On 07/31/2017 05:30 PM, Patrick McGehearty wrote:
On 7/31/2017 3:12 PM, Carlos O'Donell wrote:
On 07/31/2017 03:47 PM, David Miller wrote:
From: Patrick McGehearty <patrick.mcgehearty@oracle.com>
Date: Mon, 31 Jul 2017 15:39:29 -0400
This PATCH is intended to improve exp() and expf() performance on Sparc.
These changes will only be active on Sparc platforms and only for
those platforms that support HWCAP_SPARC_CRYPTO (niagara4 and later).
Can you explain which instructions exactly help make the compiled
C code for exp() and expf() faster instead of being vague like
this?
Wouldn't the new C code you are adding be faster on other CPUs as
well, even without gcc generating instructions for Niagara 4 and
later?
... I would also like to see the results of the glibc microbenchmark
*before* and *after* the patches. We have *specific* microbenchmarks
for lots of math functions.
I'm assuming you are referring to the results of running
"make bench". I found some exp results in benchtests/bench.out
On my test machine (a single core VM in a Sparc S7 running at 4.3GHz):
My apologies, I realize I was being too harsh in my last email.
We look forward to more posts from Oracle to help out with SPARC.

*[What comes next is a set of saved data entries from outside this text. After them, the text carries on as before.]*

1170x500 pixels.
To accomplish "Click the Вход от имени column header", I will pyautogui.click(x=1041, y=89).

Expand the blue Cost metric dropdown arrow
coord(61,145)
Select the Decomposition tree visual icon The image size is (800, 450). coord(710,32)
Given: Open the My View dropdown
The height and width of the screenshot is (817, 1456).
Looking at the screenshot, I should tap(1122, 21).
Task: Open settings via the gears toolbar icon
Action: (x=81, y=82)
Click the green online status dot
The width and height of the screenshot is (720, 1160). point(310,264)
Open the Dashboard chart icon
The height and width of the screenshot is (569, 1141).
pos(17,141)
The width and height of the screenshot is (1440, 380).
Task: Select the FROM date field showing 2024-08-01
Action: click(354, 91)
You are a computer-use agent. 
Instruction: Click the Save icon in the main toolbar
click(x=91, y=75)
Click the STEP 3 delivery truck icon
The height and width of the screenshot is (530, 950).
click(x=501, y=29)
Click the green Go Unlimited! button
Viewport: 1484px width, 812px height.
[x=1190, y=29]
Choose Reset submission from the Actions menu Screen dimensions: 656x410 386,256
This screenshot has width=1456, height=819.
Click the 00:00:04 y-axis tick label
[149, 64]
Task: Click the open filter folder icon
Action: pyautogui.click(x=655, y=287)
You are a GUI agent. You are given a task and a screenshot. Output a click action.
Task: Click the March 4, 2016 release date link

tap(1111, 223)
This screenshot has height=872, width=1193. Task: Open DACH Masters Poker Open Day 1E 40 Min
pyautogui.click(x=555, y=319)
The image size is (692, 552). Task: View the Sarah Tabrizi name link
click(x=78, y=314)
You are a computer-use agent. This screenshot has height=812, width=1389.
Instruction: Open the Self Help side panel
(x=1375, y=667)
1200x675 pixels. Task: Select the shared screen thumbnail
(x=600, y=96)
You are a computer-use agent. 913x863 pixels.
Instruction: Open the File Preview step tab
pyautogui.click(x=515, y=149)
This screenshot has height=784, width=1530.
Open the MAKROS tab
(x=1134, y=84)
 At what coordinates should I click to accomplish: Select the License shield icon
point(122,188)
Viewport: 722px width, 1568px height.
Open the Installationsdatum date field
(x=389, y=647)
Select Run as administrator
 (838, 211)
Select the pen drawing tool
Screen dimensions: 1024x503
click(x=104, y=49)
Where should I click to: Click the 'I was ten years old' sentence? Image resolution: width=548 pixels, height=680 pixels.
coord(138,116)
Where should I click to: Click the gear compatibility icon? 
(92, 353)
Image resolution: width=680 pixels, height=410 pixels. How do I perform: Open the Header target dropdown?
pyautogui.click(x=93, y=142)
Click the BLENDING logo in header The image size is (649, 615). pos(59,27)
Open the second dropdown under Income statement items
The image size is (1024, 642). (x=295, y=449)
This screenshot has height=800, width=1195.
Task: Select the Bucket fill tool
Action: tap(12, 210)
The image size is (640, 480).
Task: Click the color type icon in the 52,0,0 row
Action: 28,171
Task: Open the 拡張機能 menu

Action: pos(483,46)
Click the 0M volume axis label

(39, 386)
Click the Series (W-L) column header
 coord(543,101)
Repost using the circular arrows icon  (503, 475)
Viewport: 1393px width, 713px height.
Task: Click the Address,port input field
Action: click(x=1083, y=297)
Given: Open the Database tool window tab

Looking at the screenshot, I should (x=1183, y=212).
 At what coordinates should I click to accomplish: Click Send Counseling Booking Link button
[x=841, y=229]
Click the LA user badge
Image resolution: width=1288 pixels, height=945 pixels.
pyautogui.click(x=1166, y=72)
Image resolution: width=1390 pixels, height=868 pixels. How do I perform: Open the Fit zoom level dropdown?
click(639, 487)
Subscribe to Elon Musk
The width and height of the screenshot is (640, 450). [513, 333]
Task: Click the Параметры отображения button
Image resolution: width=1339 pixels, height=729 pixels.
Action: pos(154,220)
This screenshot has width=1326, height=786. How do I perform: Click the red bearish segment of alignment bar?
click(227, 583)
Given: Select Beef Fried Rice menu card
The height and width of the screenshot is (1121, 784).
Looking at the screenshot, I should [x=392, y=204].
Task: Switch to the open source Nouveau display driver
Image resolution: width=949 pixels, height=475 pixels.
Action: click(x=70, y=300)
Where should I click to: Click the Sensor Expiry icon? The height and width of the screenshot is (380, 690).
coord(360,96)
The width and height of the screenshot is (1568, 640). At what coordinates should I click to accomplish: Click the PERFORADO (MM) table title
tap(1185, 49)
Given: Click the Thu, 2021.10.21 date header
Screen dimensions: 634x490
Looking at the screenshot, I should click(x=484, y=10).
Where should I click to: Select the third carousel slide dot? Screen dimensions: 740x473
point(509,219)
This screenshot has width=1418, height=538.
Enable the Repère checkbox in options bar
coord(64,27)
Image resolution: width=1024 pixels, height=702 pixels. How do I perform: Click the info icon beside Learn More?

Yes, this is exactly what you need to do, run `make bench` to get
data before and after the changes.
ieee754 (before)
"exp": {
"": {
"duration": 4.34656e+10,
"iterations": 8.224e+06,
"max": 16550.3,
"min": 400.426,
"mean": 5285.21
},
new sparc code (after)
"exp": {
"": {
"duration": 4.25365e+10,
"iterations": 6.07034e+08,
"max": 183.446,
"min": 27.095,
"mean": 70.0726
},
I have to say that the ratio of 5285/70 = 75x speedup seems way
too optimistic for my new code. I have not investigated the reason
for the apparently super slow max value.
It looks like you've made significant performance gains for the input
values being tested by the microbenchmark.
One reason you might see 75x is that you've eliminated a slow path
that used to go through multi-precision arithmetic?
I wrote my own standalone tests which tested a variety of different values for x
with a repeat factor of 500 (i.e. time the computation of each value 500 times).
A sample of results:
x= 10 ieee754 exp(x) = 172 nsec; new exp(x) = 37 nsec (or 51 nsec without t4 optimizations)
x=-10 ieee754 exp(x) = 172 nsec; new exp(x) = 37 nsec
x=-0.9 ieee754 exp(x) = 172 nsec; new exp(x) = 19 nsec
x= 0.9 ieee754 exp(x) = 172 nsec; new exp(x) = 19 nsec
x= 0 ieee754 exp(x) = 116 nsec; new exp(x) = 8 nsec
The expf() is around 200 nsec for ieee754.
The new expf() time is typically around 12-13 nsec/call.
Perhaps we need more indicative inputs added to benchtests/exp-inputs?